__PROBLEM DETAILS__.
Among the entries below, find the line with "Check the CONSUMABLE #1 checkbox" and the line with "Click the Dorfcafé Neuhäusel post title". Return exactly those lines and every line between them, but no pictures.
[[ ENTRIES PROVIDED open ]]
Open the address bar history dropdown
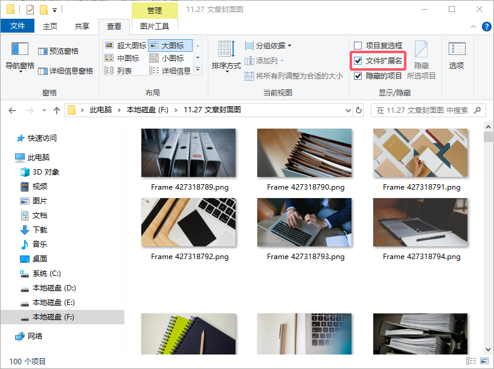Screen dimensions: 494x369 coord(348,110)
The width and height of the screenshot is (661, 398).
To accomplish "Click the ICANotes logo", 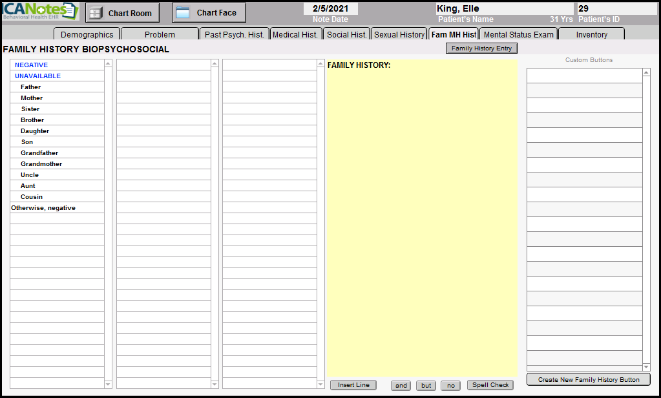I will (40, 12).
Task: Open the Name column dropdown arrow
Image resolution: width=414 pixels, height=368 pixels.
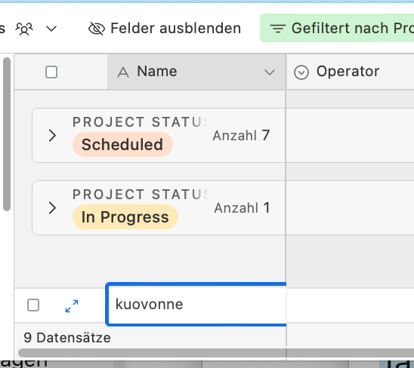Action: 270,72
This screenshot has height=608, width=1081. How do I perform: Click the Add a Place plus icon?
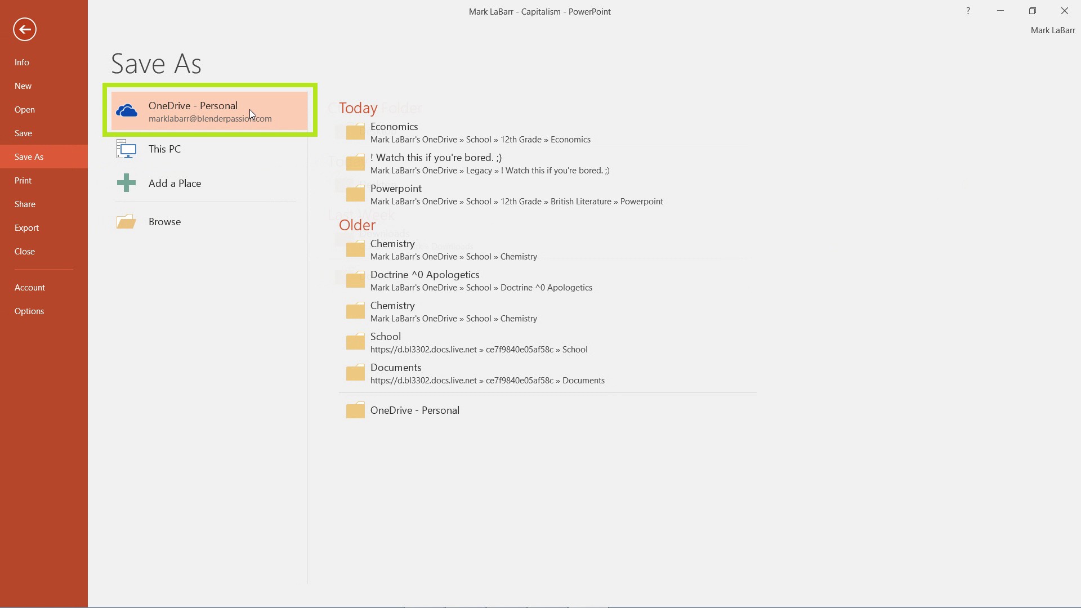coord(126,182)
[[ ENTRIES PROVIDED closed ]]
[[ ENTRIES PROVIDED open ]]
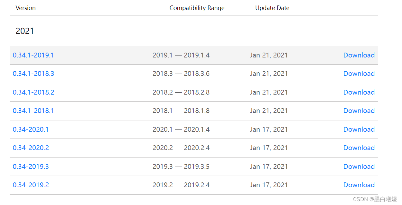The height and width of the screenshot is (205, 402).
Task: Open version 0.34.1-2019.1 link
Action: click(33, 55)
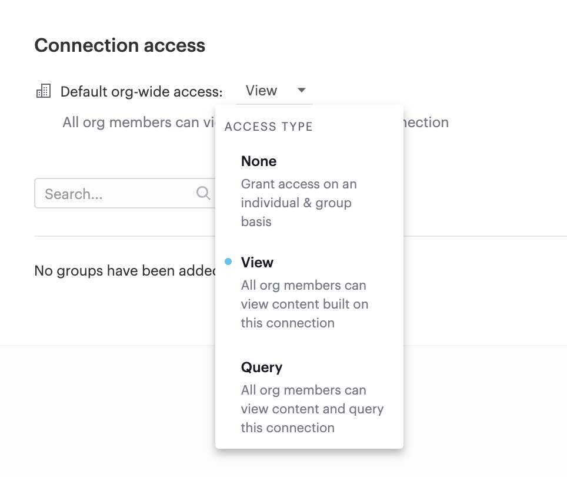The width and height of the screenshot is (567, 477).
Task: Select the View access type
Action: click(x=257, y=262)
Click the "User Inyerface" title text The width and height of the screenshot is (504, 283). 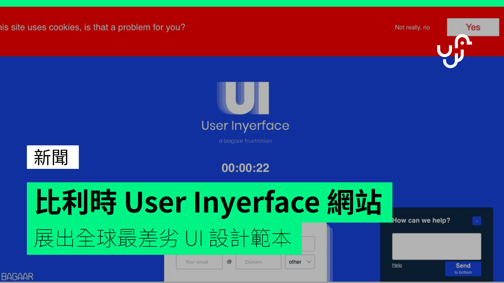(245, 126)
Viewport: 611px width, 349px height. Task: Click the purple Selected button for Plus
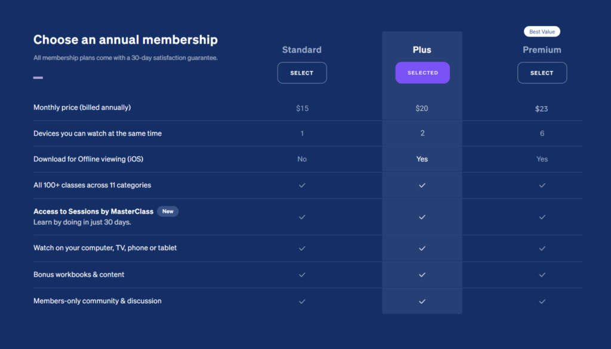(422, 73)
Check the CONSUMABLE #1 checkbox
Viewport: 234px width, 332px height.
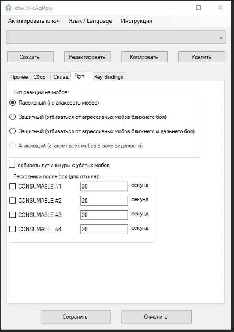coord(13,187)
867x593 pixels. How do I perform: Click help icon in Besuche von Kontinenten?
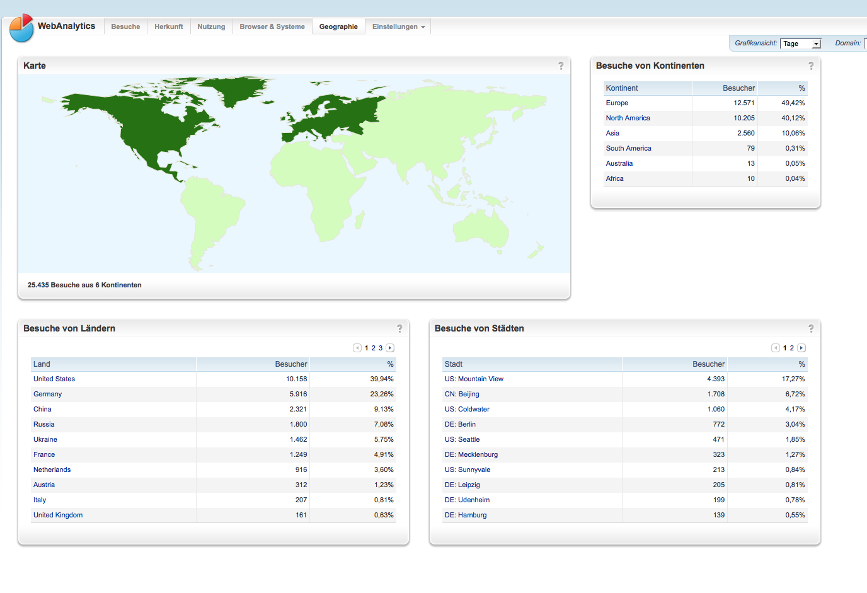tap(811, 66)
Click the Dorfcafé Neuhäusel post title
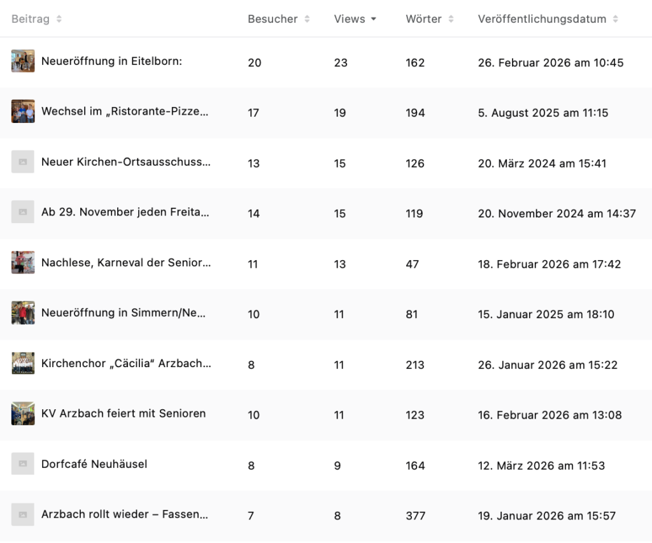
[[ ENTRIES PROVIDED closed ]]
__RESULT__.
Check the CONSUMABLE #1 checkbox
Viewport: 234px width, 332px height.
coord(13,187)
867x593 pixels. How do I perform: Click help icon in Besuche von Kontinenten?
tap(811, 66)
Click the Dorfcafé Neuhäusel post title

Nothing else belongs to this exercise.